## Problem requirements
Restate word for word the run of lines that begins at the one containing "Click the Task Manager title bar icon" and ends at the last line of the listing.

## Data for this exercise
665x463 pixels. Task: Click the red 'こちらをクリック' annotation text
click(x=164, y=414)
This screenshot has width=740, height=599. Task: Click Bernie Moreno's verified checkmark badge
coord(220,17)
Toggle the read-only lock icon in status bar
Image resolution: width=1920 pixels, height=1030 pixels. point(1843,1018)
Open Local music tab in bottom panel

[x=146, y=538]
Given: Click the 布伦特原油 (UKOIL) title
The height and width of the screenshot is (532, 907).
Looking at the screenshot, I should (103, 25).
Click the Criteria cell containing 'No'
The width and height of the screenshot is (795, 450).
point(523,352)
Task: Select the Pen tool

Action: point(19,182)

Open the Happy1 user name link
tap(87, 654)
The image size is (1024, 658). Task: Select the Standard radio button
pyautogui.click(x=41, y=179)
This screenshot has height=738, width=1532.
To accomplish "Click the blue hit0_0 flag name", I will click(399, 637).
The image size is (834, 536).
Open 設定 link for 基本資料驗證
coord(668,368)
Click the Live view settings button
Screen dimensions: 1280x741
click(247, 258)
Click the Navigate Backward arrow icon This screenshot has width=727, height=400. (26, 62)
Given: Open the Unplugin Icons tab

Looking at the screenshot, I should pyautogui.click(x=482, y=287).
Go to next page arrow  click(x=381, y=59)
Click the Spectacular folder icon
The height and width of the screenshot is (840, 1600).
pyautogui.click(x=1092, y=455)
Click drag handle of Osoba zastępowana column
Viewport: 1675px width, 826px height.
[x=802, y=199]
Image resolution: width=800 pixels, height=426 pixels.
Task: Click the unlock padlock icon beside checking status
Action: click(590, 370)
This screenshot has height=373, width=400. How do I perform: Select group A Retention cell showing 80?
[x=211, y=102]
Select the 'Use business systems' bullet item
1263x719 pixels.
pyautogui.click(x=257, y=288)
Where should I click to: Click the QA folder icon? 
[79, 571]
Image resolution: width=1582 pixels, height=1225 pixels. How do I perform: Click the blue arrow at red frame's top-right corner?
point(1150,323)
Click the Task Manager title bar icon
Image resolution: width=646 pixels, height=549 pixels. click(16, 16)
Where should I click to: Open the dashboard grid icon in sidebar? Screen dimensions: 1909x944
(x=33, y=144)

## Output for this task
Click the Task Manager title bar icon
Image resolution: width=646 pixels, height=549 pixels. click(16, 16)
Where should I click to: Open the dashboard grid icon in sidebar? Screen dimensions: 1909x944
(x=33, y=144)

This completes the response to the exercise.